Item #6106 Rime della sig. Tullia d'Aragona. Women / Poetry, Tullia D’ARAGONA.
Rime della sig. Tullia d'Aragona.
Rime della sig. Tullia d'Aragona.
Poetry of Tullia d’Aragona, “Intellectual Queen of a Literary Salon”
Published by the Chief Promoter of Female Poets in Seventeenth Century Italy
Naples, Antonio Bulifon, 1693.

Rime della sig. Tullia d'Aragona.

12mo (15 x 8.5 cm), pp. (1-10) 1-72. Bound in tan calf; edges speckled blue. Some soiling on the covers and pastedowns; worm holes on pastedowns; foxing throughout. Overall, very good.

The second posthumous edition of Tullia d’Aragona’s collection of poetry, published by Antoine Bulifon, who was “fundamentally important for the diffusion of women’s poetry” (Rabitti, p. 50). One of the most famous Italian sixteenth-century female poet-courtesans, Tullia d’Aragona (1501/1505-1556) has received considerable scholarly attention in the last decades, resulting in the publications of several English translations of her works. She has been called “the intellectual queen of a literary salon” (Masson, p. 88) due to her great success in entertaining the guests not only with her poetry, but also singing and playing the flute.

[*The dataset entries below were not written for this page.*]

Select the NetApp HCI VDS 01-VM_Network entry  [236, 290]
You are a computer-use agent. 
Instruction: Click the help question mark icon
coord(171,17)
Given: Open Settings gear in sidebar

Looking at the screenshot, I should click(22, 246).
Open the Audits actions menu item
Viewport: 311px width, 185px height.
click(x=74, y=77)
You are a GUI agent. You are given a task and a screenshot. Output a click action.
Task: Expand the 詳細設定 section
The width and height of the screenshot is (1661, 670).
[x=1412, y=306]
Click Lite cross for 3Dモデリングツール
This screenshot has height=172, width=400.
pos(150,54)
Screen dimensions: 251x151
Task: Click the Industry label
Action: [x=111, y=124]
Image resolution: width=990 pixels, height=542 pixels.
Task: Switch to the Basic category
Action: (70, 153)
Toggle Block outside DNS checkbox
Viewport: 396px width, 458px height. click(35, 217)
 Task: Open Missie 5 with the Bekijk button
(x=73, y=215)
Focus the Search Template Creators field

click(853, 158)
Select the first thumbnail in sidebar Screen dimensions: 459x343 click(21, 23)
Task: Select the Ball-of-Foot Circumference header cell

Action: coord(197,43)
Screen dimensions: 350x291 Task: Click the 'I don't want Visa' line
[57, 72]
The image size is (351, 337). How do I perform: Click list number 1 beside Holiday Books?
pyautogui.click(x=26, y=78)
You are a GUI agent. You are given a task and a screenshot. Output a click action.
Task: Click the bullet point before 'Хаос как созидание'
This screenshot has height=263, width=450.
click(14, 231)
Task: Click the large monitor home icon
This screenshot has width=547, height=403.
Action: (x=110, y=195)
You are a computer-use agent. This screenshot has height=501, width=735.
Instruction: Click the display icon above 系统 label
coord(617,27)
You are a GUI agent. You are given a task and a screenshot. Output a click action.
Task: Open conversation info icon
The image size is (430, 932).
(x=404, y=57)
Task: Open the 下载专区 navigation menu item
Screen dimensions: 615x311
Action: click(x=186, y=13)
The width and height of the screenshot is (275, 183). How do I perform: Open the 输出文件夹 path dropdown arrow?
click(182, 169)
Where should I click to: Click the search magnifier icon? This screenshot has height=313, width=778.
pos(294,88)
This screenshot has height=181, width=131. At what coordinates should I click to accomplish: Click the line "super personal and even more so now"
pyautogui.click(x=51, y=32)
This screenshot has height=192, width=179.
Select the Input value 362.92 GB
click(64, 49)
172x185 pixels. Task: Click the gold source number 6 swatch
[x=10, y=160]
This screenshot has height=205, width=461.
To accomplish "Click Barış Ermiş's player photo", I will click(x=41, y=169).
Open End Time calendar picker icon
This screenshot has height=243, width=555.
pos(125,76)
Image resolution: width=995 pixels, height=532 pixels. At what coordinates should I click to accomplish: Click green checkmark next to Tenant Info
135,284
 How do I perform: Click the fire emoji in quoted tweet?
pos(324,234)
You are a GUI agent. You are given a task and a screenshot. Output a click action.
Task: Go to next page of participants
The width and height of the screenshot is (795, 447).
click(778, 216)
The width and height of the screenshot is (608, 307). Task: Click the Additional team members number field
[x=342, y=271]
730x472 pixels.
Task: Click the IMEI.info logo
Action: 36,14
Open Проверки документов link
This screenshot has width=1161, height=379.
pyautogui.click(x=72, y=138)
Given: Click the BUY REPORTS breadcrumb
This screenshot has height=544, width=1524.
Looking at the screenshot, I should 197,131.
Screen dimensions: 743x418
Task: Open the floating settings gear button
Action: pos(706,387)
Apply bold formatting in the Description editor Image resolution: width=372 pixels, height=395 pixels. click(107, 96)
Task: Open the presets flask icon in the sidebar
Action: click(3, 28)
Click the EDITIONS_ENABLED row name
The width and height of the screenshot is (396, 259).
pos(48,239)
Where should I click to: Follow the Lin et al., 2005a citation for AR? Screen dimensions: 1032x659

Innovative in nature, Rime della sig. Tullia d'Aragona [Poems by Tullia di Aragona and by Others to Her] is comprised of poems (mostly sonnets) written by d'Aragona or addressed to her by Italian men of letters and elite in Florence, Siena, and Rome. “D’Aragona’s canzoniere differs from other sonnet sequences, in that her text includes sonnets by a wide range of other authors, thus embodying and enacting the social nature of Petrarchism… Moreover—and this is d’Aragona’s true novelty—she is the first to publish the sonnets side by side, thus reinforcing their diaologic nature” (Hairston, p. 4). Among the people mentioned in the poems are Cosimo I de Medici, Eleonora di Toledo, Maria Salviati de Medici, and Cardinal Ippolito de Medici.

The book was first published in 1547, with a corrected edition appearing in 1549, and the first posthumous edition eleven years later. This edition reproduces the first one almost in its entirety, omitting, however, Tullia d’Aragona’s dedication to Dutchess Eleonora.

The same year as this book was first published, D’Aragona produced a work in prose, translated to English in 1997 as Dialogue on the Infinity of Love. In the words of the translators of the latter, “[the book] displays its true significance as the attempt on the part of a woman, who was sexually liberated and accustomed to economic independence, to fight back the forces that were restratining her freedom and denying her very sense of self” (Russell, p. 22).

The editor of this volume, Antoine Bulifon (1649-1707) was a native of France, who became one of Italy’s most prolific seventeenth-century printers. A champion of Italian female poets, in addition to Tullia d’Aragona’s poetry, Bulifon published the works of Vittoria Colonna, Laura Terracina, Lucrezia Marinella, Veronica Gambara, Isabella Morra, Maria Selvaggia Borghini, and Laura Bettiferri. He dedicated this edition of D’Aragona’s poetry to Isabella Mastrilli, the daughter of the Duke of Marigliano.

*Masson, Courtesans of the Italian Renaissance (1975); Casella, “Tullia d’Aragona” (2017); Rabitti, "Lyric poetry, 1500–1650," in Panizza & Wood, eds., A History of Women's Writing in Italy (2000); Hairston, The Poems and Letters of Tullia d’Aragona and Others (2014); Russell, “Introduction,” in Tullia d’Aragona, Dialogue on the Infinity of Love, ed. and trans. by Russell and Merry (1997).